— Document extract —
Cognitive Flashcards
What is Piagets theory about?
Basic assumptions
Basic processes
Stages of cognitive development
- characteristics of stage theories
- Piagets 4 stages
What are basic assumptions?
Child actively constructs knowledge
What is the constructivist approach?
Child learns on own, not just from others
Child is intrinsically motivated to learn
What are schemes?
Cognitive structure that forms the basis of organising actions and mental representations so that we can understand and act upon then environment
What are 3 processes that propel development?
Assimilation
Accommodation
Equilibration
What is assimilation?
Taking in information compatible with what is already known, incorporating into existing schemas
What is accommodation?
Changing existing knowledge based on new knowledge; modifying schemas based on experience
What is equilibration?
Balancing assimilation and accommodation to create stable understanding; reorganising schemes to achieve balance
How do children understand the world
With schemes
What are the characteristics of stage theories
Discontinuous
Invariant sequence
Hierarchical
Domain-general
What is discontinuous?
Tree = continuous - as age increases so does development
Butterfly = discontinuous - there are plateaus/stages
What are Piagets 4 stages?
Sensorimotor
Preoperational
Concrete operational
Formal operational
What is sensorimotor?

— Task brief —
Please print the part of the Piaget flashcards between "Changing existing knowledge" and "What is discontinuous?", inclusive, with the wording unchanged. The records are separate material and are not part of the flashcards on Piaget's theory.

— Extracted information —
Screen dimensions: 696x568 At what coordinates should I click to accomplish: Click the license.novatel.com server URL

---

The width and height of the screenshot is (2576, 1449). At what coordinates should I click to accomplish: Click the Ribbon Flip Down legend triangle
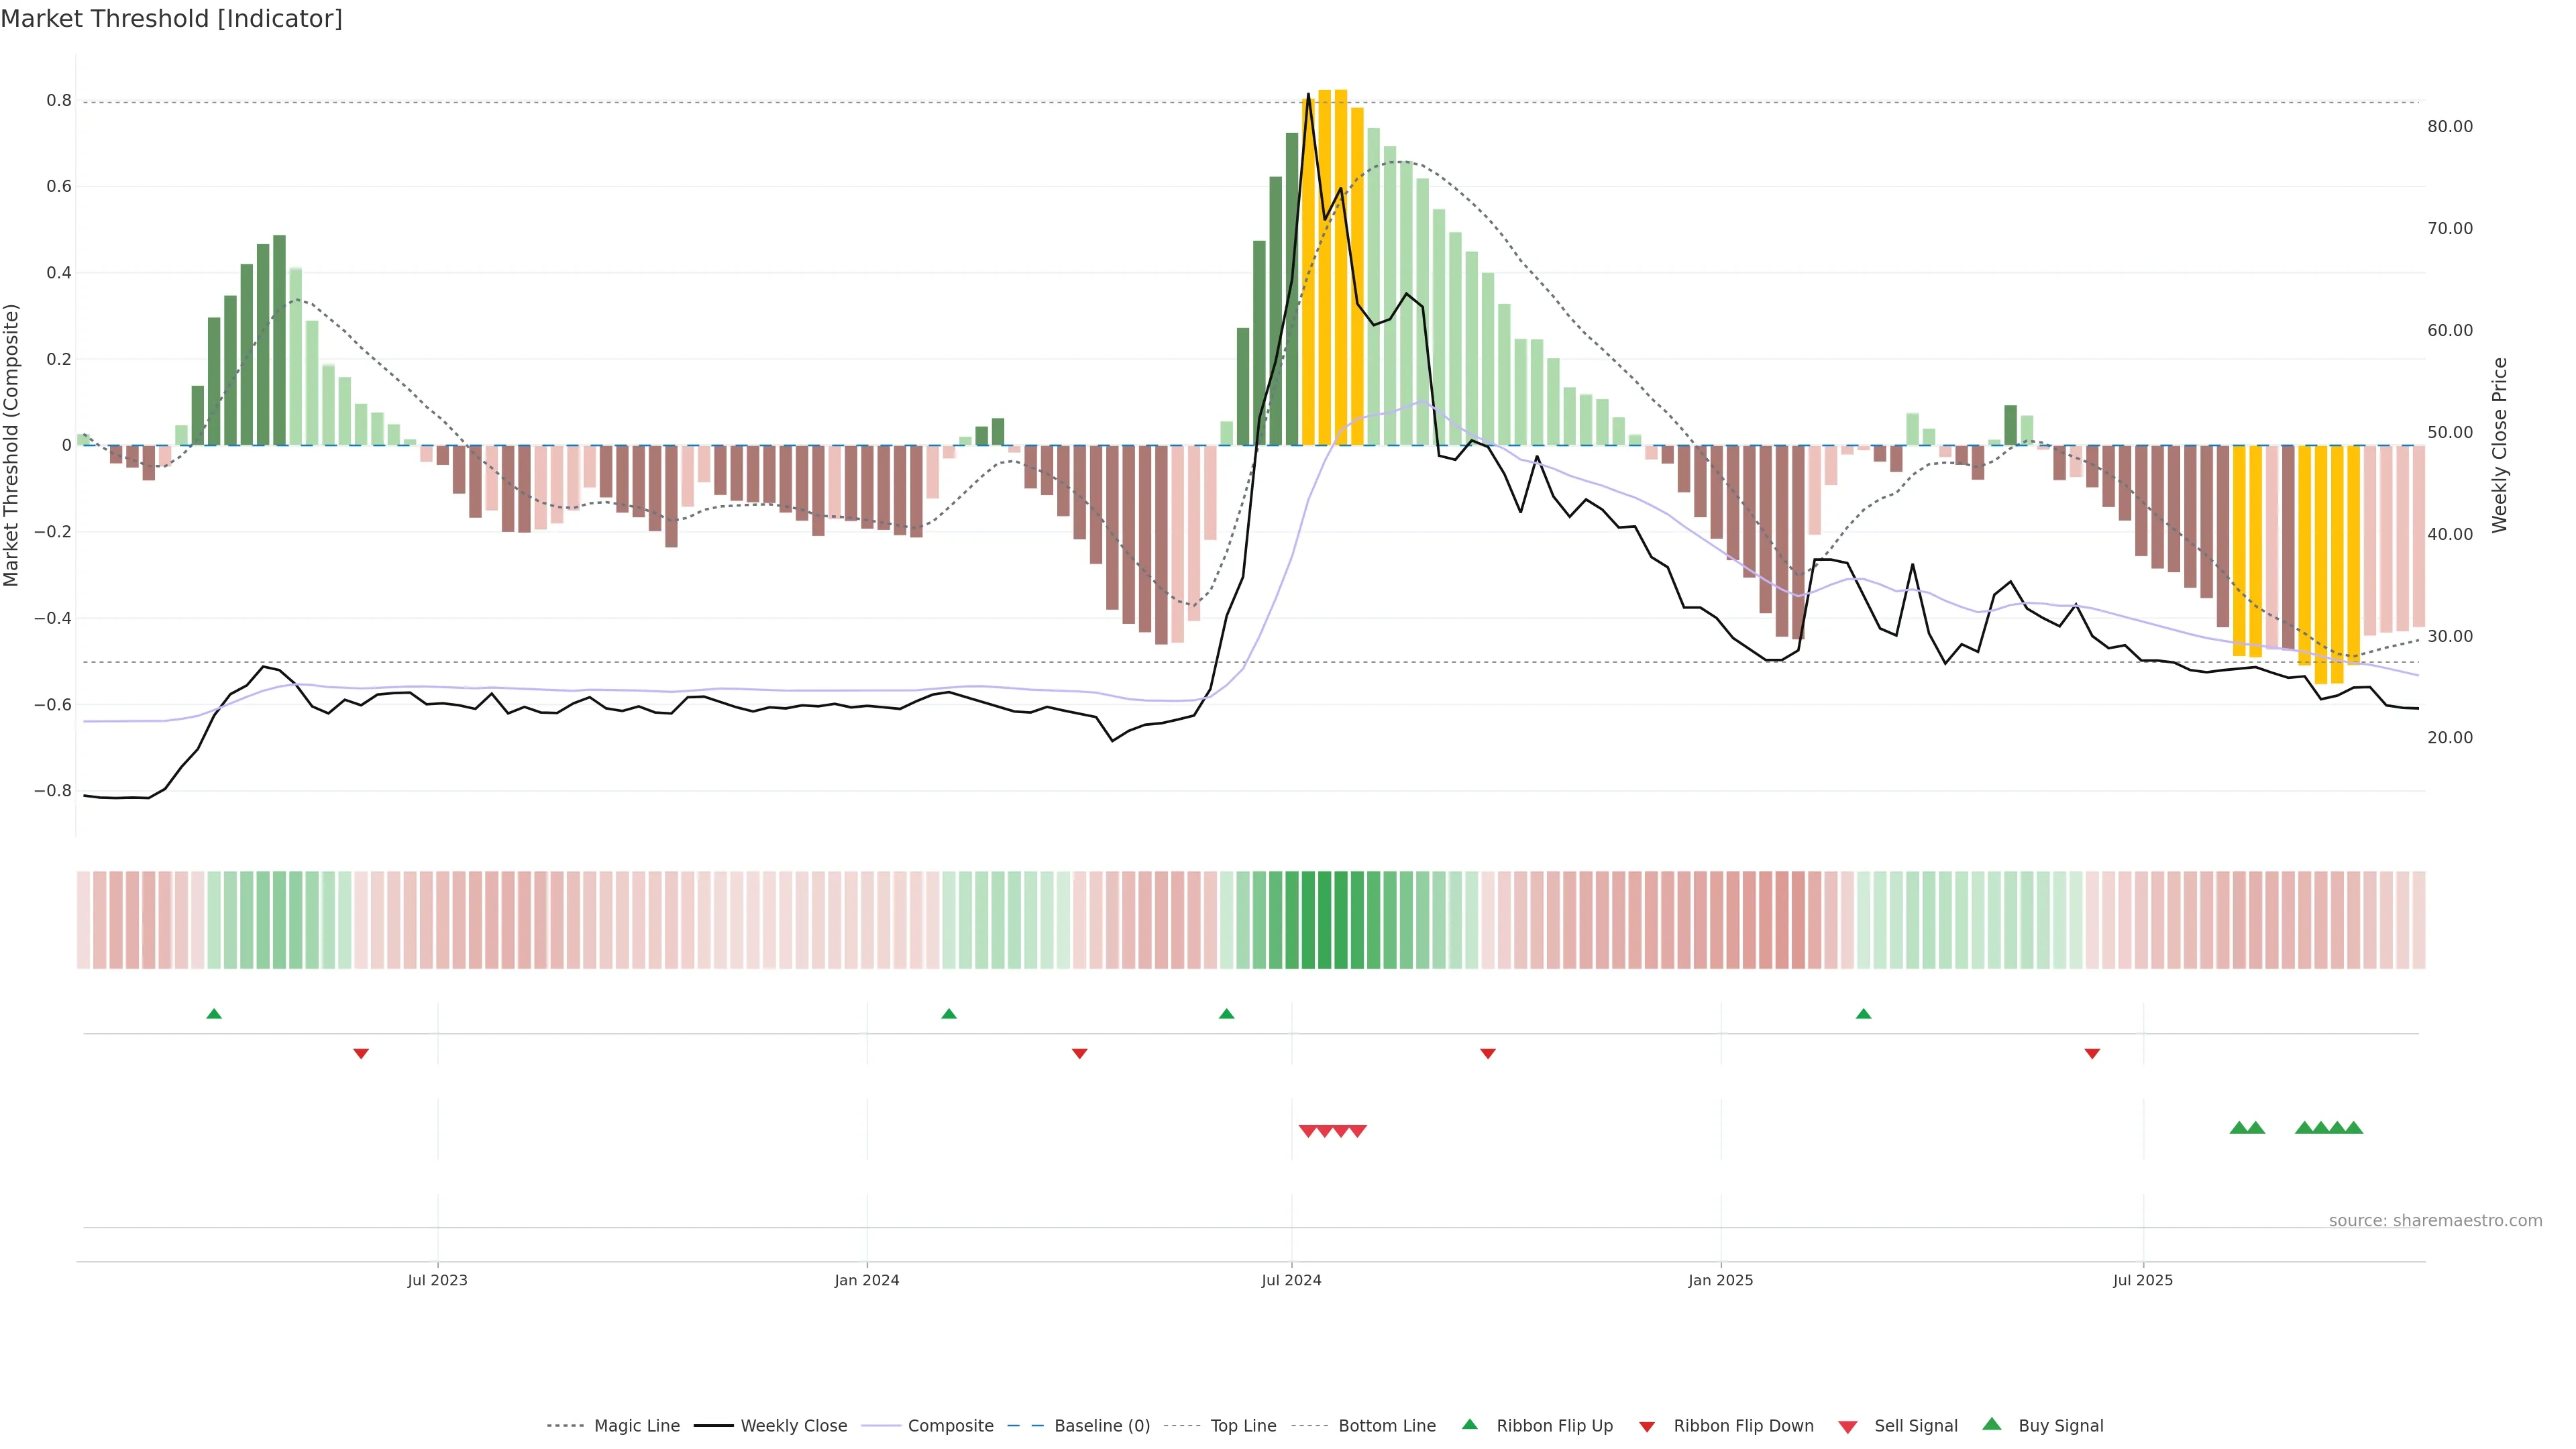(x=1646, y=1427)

— Reply to the task —
Changing existing knowledge based on new knowledge; modifying schemas based on experience
What is equilibration?
Balancing assimilation and accommodation to create stable understanding; reorganising schemes to achieve balance
How do children understand the world
With schemes
What are the characteristics of stage theories
Discontinuous
Invariant sequence
Hierarchical
Domain-general
What is discontinuous?